## GOAL OF THE EXERCISE
Reproduce the rows below verbatim, starting at the line containing "Where should I" and ending at the line containing "Task: Open three-dot", with both of those lines included and nothing else.

====== SUPPLIED DATA

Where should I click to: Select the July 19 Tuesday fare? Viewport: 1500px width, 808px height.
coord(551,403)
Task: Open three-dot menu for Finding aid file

============
====== SUPPLIED DATA

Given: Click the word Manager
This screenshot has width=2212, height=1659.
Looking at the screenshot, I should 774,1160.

============
====== SUPPLIED DATA

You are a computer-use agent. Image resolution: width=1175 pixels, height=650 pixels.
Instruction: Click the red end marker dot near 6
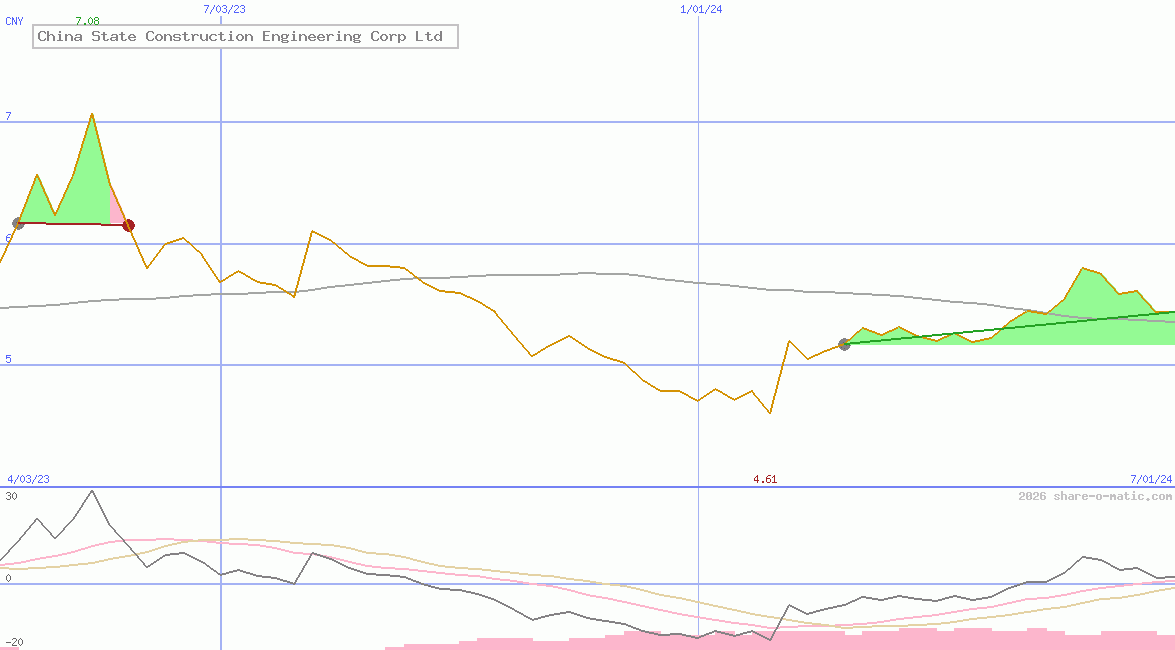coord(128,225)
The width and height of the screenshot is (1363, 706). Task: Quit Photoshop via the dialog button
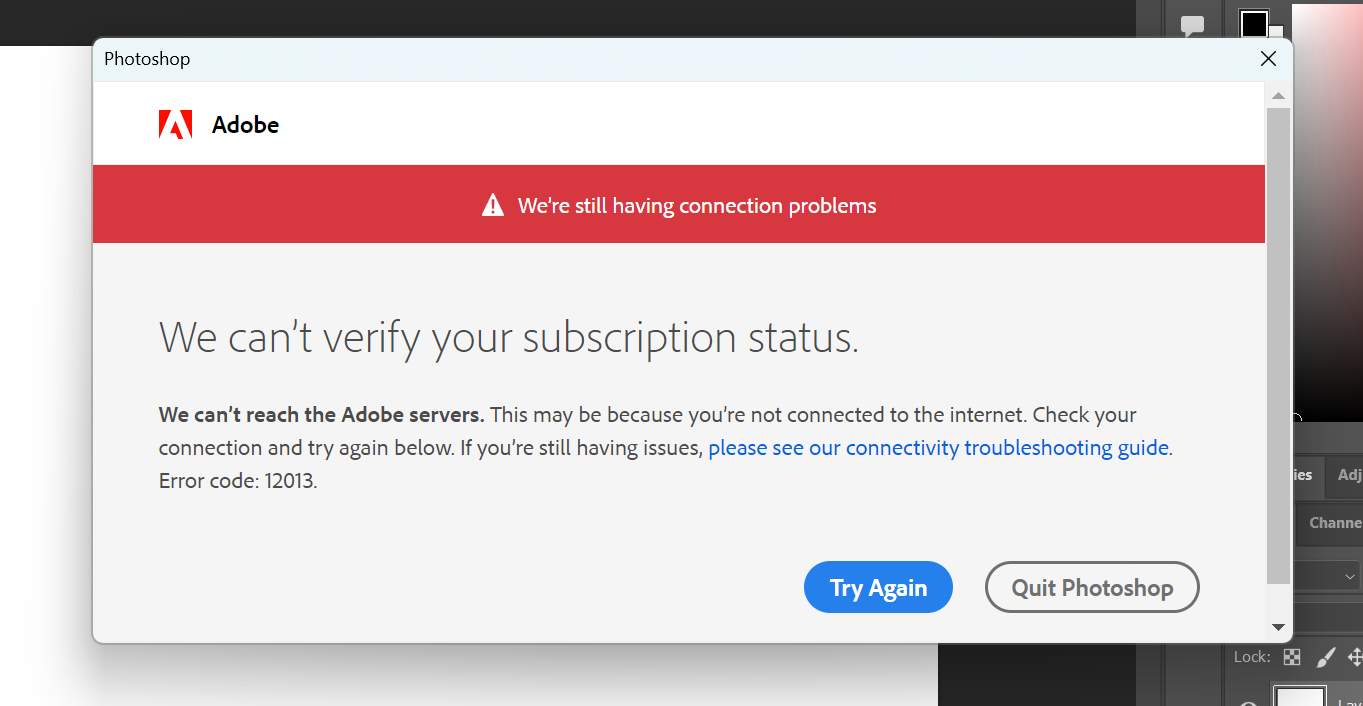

============

## SOLUTION FOR THIS PROBLEM
Where should I click to: Select the July 19 Tuesday fare? Viewport: 1500px width, 808px height.
coord(551,403)
Task: Open three-dot menu for Finding aid file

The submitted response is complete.